- _Exercise goal_
Write out the listing verbatim. No pictures belong in it.

- _Dataset records_

*** Block opens ***

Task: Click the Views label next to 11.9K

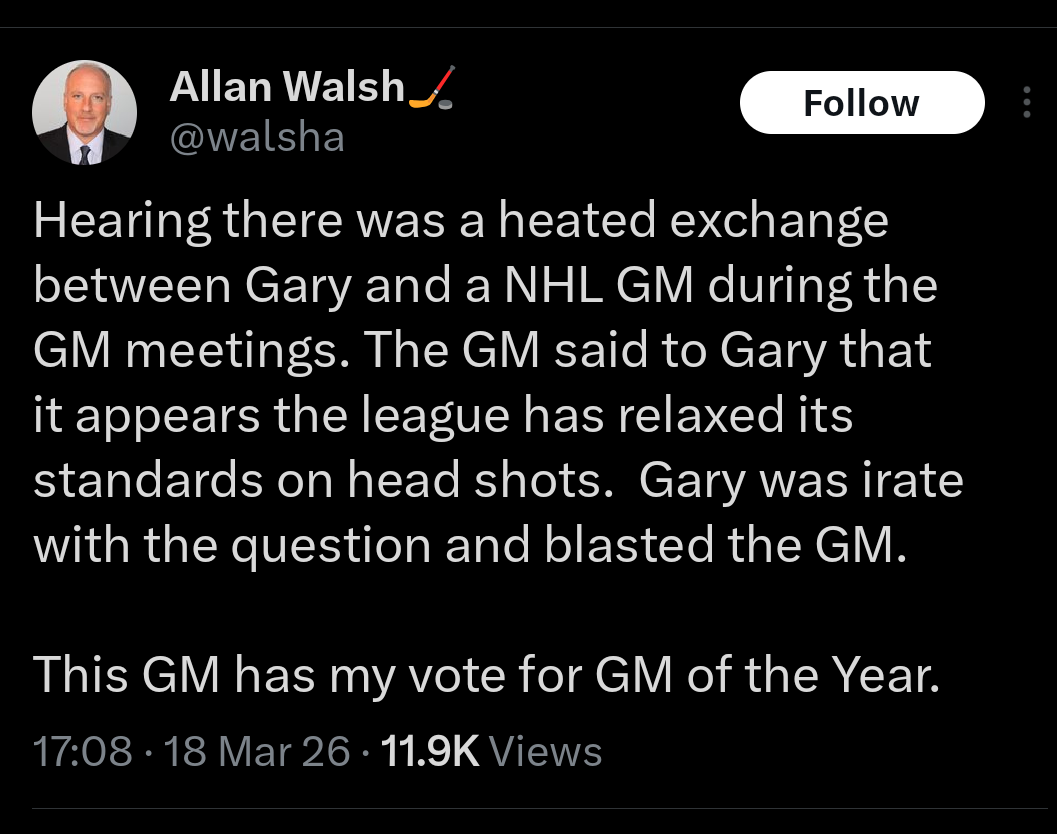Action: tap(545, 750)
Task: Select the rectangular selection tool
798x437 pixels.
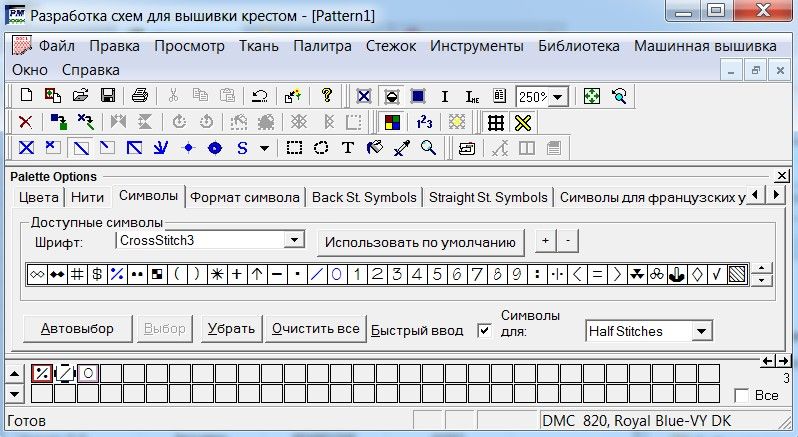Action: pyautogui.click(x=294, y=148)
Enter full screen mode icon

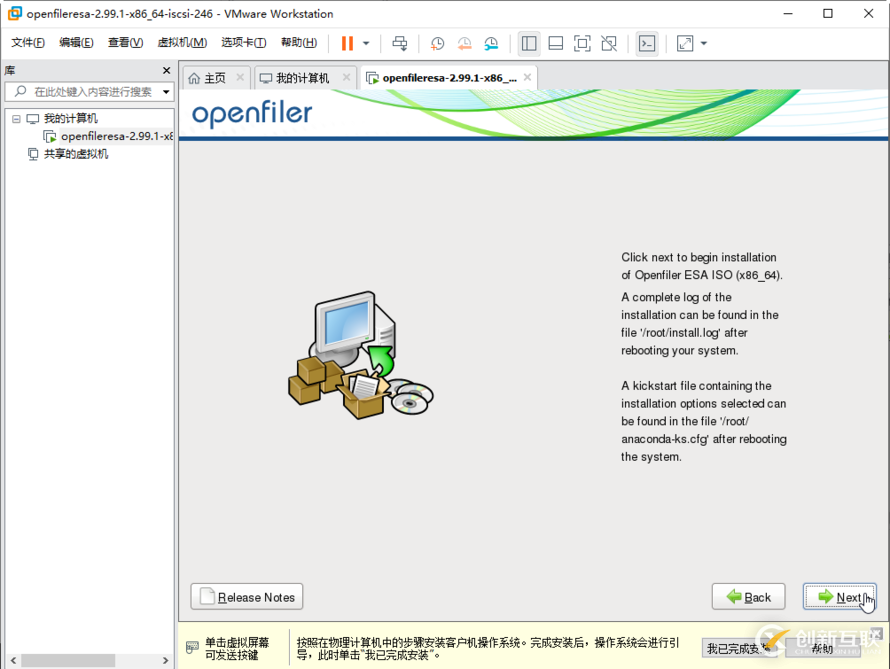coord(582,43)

*** Block closes ***

- _Answer to this exercise_
Task: Click the Views label next to 11.9K

Action: tap(545, 750)
Task: Select the rectangular selection tool
798x437 pixels.
Action: pyautogui.click(x=294, y=148)
Enter full screen mode icon

coord(582,43)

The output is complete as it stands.